▶ [Aim of the task]: Find every line in the items that contains the word "Click" and copy each of those lines.
++++
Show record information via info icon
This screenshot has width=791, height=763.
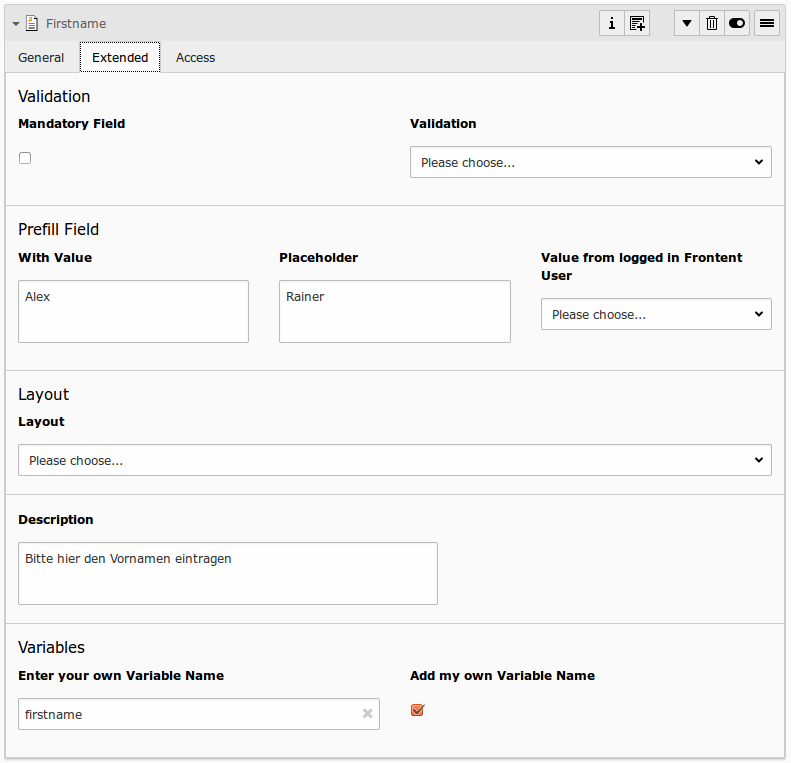[612, 23]
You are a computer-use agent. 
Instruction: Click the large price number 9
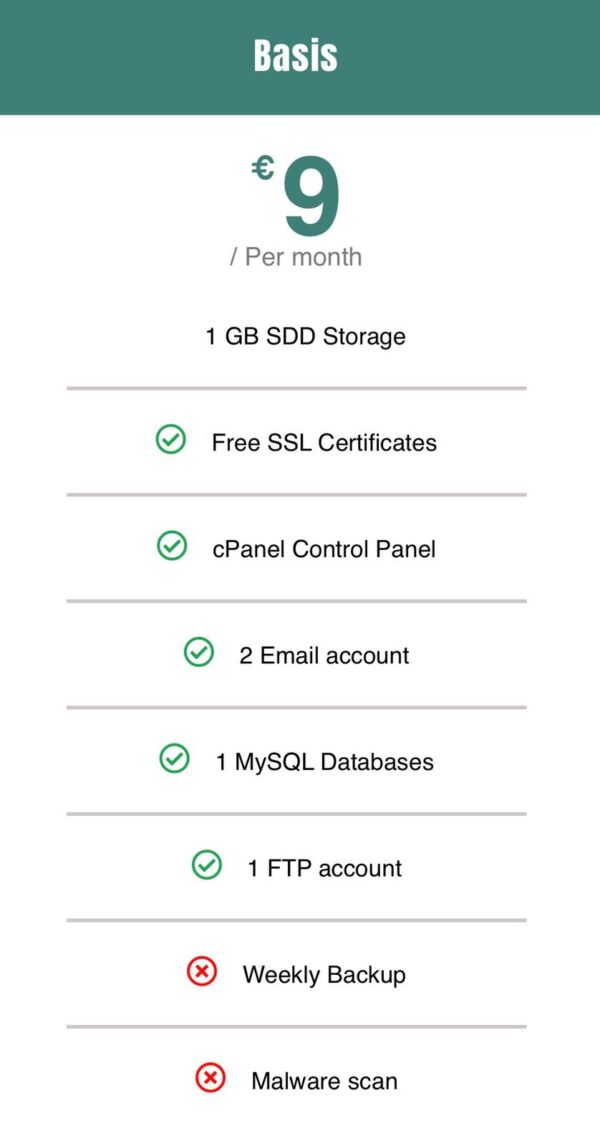tap(312, 196)
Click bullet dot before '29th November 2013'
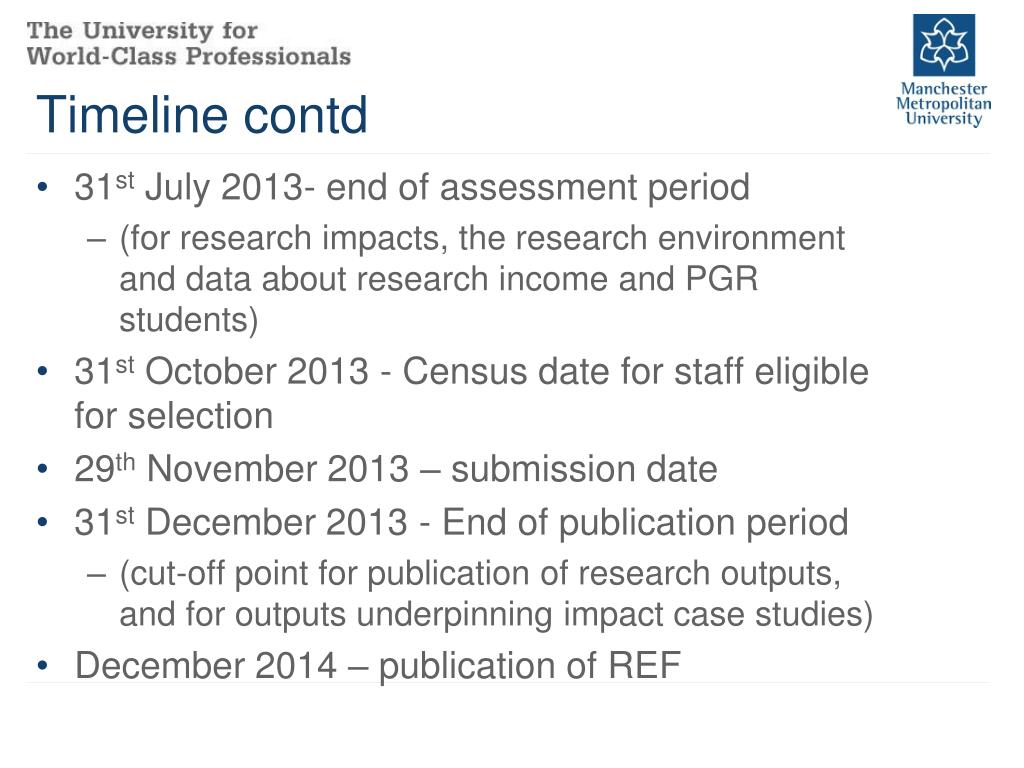 [42, 469]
++++
▶ [Written reply]:
Instruction: Click the large price number 9
Click bullet dot before '29th November 2013'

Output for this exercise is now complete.